I feel like a little boy who has found pretty rocks on a beach. I hum to myself. I could happily stay inside my mind forever.

Except that there is a distant voice shouting that my flesh is boiling away and the bright, bright light weaving back and forth in front of me like a hypnotist’s watch has something to do with it.

I start moving. It feels like I’m wearing an oversized robot costume, huge and clumsy and slow. My mind is racing much faster than the body can react. My left hand disappears in white flame: fake skin, bones and flesh, consumed. The metaself informs me calmly how long it will take to grow it back. It puts together a picture of the tiny machine that is burning me alive: a hungry Sobornost creation, with a zigzag trajectory through the wreckage of Perhonen’s central cabin, now aimed straight at my brain.

Cops. No matter how much things change, they always stay the same.

And then it happens. I’m not much of a chess player, but there is an aspect of the game that I find fascinating. After a while, you can almost see lines of force between the pieces. Areas of danger where it is physically impossible to move pieces into. Clouds of possibility, forbidden zones.

That’s what it’s like, watching the diamond cop.
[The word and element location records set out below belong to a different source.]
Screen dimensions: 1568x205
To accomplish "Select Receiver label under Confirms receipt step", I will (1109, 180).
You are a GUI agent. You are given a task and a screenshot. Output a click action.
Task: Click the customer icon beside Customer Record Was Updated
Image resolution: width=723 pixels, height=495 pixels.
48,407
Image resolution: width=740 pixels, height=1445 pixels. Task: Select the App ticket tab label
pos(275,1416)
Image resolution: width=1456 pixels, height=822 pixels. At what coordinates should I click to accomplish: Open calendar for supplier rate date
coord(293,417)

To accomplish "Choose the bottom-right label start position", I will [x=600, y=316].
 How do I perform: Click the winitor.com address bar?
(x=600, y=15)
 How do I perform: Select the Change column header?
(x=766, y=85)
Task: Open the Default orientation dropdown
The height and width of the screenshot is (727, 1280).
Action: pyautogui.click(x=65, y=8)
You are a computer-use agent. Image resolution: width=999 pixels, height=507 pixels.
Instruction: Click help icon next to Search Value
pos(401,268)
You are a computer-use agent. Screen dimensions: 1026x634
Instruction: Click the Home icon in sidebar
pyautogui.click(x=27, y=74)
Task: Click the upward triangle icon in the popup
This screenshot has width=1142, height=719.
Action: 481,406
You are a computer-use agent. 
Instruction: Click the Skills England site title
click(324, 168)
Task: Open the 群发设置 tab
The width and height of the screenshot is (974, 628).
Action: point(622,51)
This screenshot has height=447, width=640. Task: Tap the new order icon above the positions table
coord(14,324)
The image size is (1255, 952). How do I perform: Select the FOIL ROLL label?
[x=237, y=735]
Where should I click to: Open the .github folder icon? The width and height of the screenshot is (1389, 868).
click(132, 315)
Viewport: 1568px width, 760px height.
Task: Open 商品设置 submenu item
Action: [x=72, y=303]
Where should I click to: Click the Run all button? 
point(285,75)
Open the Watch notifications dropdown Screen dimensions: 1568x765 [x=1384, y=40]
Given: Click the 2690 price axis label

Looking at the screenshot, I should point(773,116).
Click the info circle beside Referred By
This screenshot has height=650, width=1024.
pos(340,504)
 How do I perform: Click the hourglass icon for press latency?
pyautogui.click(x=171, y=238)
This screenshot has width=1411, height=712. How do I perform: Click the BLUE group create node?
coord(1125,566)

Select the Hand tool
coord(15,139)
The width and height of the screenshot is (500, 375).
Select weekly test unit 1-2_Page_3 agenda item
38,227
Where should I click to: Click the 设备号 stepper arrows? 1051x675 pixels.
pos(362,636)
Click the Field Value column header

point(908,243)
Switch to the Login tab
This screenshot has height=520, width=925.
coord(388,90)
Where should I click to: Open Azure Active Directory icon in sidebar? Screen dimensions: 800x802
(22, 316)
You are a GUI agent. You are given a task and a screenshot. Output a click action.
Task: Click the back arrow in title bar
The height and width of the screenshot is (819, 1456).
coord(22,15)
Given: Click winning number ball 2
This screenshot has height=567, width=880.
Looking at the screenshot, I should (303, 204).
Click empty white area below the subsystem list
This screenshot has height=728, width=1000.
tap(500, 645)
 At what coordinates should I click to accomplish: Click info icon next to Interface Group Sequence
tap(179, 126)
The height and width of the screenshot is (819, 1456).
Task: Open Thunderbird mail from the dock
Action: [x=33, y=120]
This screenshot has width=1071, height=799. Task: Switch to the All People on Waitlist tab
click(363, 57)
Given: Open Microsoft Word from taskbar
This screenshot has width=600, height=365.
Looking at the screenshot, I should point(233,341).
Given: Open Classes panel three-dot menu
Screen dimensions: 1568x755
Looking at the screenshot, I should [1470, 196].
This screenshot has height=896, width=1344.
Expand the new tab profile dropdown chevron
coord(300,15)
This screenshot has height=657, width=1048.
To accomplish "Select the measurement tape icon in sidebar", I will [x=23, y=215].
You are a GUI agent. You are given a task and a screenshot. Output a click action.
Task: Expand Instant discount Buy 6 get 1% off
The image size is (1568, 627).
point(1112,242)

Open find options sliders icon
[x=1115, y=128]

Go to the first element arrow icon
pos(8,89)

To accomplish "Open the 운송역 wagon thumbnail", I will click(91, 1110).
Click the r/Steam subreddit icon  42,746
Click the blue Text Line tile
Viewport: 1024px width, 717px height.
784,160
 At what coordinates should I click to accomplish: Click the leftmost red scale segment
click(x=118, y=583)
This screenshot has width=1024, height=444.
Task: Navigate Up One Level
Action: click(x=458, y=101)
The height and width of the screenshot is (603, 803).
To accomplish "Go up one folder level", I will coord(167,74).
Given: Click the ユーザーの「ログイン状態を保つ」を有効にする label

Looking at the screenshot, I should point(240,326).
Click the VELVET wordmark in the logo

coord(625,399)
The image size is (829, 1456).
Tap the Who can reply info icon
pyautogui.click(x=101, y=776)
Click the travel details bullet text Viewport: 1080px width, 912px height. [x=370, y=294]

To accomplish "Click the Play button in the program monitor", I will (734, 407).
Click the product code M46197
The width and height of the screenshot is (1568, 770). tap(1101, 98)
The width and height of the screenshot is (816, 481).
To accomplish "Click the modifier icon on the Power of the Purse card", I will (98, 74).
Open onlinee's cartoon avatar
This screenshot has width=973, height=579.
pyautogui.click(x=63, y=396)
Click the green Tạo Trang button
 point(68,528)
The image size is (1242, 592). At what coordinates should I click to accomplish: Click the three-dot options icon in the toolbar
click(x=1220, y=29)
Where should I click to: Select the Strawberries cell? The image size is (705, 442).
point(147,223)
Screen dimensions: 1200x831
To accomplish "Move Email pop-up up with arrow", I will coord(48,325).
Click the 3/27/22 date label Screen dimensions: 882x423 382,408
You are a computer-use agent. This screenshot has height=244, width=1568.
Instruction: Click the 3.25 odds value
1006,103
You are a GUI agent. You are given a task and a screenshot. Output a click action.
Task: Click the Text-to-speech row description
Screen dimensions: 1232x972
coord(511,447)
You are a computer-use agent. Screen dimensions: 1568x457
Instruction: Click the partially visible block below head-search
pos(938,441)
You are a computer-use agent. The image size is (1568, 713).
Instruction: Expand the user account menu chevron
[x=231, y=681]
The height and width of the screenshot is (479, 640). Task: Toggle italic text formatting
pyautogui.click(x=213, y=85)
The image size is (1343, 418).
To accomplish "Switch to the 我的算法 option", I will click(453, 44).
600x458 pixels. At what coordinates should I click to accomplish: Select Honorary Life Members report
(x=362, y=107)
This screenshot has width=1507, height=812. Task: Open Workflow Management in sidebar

Suddenly, it is as if there is a mirror image of the thing inside me, full of single-mindedness and purpose—

Good hunter fast hunter nice hunter if you find it there will be a treat—

That’s it. Mirrors. Silently, I shout commands at my alien body. It obeys.

The q-dot layer beneath my burning skin turns into metamaterials. An improvised invisibility cloak. I become a quicksilver statue. The hungry white light is bent around me. It takes out a set of tribal statues in Mieli’s gallery of comet ice. The cop keeps blasting, confused, stationary just long enough for me to tell Perhonen what to do—

A q-dot bubble blinks into being around it, a shiny billiard ball that shows a distorted reflection of my face. Sudden electromagnetic fields make my skin tingle. And then Perhonen blasts the intruder into space along the cabin’s axis like a bullet from a gun, leaving a streak of ionized air behind.